Entonces se me ocurrió algo espantoso. Entre trabajar en la huerta y hacerlo con Bugs en la carpintería, prefería mil veces la férrea disciplina de Jean.

-Bueno -balbuceé, sin molestarme en disimular mi nerviosismo—, no me ha dicho tanto...

-Estoy segura de que te ha dicho lo suficiente. No necesitas ser diplomático.

-No, Sal, de verdad.

-Y, además, no importa. No vas a trabajar en la huerta.

Cerré los ojos, esperando la sentencia.

-Trabajarás con Jed.

Abrí los ojos.

-¿Con Jed?

-Sí. Necesita un compañero en sus excursiones, y me ha sugerido que seas tú.

-¡Joder! -solté, de todo corazón.

Nunca se me habría ocurrido que Jed necesitara a alguien. Aunque nos habíamos hecho amigos, aún lo tenía por un solitario.

-Ya sé que no parece la persona más adecuada para trabajar en equipo -continuó Sal como si me hubiera leído el pensamiento-. Fue una sorpresa para mí. Es probable que le causaras una buena impresión cuando lo acompañaste a buscar el arroz.
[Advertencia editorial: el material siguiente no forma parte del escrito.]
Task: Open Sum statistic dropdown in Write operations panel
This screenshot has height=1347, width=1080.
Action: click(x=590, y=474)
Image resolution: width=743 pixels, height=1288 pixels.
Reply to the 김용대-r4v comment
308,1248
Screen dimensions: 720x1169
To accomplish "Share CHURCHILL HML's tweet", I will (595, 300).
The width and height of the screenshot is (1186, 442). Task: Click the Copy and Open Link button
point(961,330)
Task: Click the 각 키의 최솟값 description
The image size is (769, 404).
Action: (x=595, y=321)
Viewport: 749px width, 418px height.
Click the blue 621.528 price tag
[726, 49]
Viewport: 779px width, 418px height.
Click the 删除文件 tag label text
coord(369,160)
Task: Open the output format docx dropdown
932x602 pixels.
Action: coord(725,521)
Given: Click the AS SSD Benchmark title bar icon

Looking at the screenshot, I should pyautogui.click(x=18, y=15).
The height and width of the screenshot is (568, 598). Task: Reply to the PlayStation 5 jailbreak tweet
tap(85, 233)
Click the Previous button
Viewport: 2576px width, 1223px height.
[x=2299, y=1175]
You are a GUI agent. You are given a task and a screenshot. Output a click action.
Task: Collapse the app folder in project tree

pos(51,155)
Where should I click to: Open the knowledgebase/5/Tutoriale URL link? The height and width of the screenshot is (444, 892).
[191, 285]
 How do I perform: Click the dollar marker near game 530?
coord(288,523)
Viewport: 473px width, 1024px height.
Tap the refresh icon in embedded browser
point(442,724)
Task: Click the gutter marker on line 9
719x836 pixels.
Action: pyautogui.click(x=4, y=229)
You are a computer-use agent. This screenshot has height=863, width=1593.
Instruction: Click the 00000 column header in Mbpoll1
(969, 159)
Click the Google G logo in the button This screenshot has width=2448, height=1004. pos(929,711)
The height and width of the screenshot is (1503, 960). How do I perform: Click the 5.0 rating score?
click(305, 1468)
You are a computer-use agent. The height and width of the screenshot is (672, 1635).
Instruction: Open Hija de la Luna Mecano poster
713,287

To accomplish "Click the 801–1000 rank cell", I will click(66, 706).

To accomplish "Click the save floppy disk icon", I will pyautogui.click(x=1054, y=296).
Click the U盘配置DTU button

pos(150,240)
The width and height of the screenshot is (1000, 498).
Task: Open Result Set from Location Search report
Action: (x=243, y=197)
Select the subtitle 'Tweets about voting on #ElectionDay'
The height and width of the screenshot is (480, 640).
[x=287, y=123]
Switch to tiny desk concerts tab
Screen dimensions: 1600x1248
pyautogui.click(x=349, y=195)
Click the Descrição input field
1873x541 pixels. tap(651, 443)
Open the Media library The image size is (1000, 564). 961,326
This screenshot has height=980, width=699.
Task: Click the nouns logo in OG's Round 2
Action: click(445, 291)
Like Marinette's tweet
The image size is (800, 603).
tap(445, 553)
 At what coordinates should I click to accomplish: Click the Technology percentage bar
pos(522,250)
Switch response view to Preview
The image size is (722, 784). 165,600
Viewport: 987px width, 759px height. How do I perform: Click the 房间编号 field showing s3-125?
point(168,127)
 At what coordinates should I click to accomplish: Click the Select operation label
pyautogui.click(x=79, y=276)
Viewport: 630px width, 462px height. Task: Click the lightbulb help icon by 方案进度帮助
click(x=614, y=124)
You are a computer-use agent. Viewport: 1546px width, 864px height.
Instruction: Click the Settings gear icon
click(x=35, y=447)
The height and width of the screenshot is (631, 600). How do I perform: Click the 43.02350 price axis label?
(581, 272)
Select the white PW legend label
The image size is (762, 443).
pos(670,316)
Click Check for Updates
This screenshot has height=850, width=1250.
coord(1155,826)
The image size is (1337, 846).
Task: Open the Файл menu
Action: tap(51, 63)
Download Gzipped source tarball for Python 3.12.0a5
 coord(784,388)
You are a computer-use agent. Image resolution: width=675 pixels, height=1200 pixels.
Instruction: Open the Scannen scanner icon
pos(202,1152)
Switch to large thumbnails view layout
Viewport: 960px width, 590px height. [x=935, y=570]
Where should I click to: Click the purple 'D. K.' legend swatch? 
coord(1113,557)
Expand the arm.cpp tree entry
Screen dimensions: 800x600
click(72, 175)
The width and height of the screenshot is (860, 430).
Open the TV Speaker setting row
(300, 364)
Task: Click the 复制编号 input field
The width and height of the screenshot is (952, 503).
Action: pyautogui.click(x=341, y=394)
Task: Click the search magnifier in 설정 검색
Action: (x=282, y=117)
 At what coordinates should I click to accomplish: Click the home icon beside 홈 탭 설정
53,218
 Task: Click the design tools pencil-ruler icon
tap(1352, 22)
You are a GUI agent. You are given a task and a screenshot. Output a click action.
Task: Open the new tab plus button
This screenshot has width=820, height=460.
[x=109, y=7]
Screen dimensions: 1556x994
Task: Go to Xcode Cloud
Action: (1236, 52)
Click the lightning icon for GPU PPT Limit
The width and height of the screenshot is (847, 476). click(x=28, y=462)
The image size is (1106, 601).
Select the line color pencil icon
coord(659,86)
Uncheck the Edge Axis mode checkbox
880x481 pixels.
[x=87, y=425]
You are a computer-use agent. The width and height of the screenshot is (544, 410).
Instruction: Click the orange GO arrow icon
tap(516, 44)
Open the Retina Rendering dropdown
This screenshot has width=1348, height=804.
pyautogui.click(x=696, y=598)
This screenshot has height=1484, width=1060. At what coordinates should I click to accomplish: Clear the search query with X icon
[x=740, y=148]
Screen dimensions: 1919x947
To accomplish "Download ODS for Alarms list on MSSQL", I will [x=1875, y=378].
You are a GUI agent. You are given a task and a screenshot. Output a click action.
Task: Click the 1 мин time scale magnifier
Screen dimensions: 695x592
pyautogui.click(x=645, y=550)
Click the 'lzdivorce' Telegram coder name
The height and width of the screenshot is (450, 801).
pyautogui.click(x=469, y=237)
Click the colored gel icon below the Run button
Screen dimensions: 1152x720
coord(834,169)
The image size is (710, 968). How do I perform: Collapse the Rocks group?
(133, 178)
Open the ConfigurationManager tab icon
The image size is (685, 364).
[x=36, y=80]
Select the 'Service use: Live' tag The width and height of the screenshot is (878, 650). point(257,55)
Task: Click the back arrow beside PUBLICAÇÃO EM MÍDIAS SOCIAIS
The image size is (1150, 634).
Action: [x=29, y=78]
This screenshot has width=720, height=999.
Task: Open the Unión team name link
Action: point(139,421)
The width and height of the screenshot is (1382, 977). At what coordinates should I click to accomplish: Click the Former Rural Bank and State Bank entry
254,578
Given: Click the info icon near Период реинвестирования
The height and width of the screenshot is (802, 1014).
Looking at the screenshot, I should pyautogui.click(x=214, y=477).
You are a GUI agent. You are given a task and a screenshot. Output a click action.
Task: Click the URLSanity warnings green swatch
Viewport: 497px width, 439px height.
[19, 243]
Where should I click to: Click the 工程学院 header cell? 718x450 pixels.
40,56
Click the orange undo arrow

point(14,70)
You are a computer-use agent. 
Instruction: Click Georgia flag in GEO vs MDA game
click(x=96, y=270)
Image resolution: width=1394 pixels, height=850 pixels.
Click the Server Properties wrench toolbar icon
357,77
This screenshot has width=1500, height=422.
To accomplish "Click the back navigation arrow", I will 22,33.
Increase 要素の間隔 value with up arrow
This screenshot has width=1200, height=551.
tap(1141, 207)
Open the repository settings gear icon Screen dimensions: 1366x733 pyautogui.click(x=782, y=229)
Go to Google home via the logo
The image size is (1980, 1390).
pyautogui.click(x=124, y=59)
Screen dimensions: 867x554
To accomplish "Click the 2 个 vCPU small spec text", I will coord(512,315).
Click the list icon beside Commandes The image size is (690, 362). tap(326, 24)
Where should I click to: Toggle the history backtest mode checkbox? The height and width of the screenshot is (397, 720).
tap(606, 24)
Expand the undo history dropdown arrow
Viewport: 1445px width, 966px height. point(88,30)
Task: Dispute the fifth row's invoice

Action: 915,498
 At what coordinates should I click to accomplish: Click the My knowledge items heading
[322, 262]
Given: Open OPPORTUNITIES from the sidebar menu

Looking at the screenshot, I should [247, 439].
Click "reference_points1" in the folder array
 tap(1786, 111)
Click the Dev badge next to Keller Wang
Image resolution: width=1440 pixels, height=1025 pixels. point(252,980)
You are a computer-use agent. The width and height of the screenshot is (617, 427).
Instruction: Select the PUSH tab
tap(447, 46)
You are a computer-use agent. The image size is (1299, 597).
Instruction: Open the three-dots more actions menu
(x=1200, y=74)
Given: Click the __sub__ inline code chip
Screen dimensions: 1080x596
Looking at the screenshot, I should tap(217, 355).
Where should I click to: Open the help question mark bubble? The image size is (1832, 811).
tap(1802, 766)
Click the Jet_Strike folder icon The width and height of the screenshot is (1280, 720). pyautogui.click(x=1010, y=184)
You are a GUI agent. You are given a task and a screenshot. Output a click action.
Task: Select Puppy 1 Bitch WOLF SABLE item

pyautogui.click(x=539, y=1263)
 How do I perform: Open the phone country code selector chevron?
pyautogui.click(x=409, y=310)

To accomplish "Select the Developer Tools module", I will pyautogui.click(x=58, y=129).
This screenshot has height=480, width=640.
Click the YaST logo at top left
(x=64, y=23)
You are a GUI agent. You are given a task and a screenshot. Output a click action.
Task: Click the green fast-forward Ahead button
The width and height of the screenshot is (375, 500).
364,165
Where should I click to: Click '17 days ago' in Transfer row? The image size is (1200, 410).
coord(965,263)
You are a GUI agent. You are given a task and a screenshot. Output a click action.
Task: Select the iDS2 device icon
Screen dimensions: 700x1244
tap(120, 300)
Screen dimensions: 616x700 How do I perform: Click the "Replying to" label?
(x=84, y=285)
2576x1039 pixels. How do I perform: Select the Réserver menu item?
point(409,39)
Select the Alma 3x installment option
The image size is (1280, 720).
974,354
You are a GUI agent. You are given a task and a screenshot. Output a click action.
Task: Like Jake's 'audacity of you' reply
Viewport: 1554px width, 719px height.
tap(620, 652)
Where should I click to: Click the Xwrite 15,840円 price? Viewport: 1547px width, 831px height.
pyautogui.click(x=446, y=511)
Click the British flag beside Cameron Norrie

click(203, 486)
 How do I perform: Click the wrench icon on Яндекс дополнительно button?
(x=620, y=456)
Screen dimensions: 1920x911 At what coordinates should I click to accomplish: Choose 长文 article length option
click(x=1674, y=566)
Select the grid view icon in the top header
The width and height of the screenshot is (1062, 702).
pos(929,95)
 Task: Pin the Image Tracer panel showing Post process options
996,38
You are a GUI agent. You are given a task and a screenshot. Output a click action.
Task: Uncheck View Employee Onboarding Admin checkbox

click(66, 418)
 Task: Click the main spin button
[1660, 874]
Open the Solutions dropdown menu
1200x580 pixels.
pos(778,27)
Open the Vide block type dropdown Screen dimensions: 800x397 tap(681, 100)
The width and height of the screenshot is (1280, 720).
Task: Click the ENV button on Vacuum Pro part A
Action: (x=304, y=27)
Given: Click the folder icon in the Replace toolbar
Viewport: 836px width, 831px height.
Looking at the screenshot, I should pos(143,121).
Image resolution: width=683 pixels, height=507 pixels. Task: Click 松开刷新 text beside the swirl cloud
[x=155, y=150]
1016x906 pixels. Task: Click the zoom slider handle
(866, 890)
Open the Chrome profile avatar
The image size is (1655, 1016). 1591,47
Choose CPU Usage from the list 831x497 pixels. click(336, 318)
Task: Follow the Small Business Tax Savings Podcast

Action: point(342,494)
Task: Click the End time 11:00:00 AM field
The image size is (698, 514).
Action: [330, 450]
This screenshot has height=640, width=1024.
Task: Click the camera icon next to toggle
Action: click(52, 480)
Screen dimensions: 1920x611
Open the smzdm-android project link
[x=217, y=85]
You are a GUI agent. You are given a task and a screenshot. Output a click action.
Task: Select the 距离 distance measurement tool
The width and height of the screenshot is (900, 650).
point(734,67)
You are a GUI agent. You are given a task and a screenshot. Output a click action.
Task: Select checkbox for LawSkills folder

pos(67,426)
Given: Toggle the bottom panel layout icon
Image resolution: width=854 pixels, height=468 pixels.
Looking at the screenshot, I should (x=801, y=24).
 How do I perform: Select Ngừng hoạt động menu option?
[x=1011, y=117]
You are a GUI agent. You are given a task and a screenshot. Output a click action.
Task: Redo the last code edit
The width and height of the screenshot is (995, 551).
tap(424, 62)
-Pero... ¿para qué necesita Jed ayuda? ¿Su tarea no es... robar hierba?

-Jed hace eso, pero también otras cosas. Ya te contará.

-De acuerdo.

-Me alegro mucho de haberlo solucionado -dijo Sal con una luminosa sonrisa-. Llevaba días buscando el modo de anunciártelo. Ahora todo lo que queda es encontrar a Keaty. ¿Quieres darle tú las buenas noticias o se las doy yo?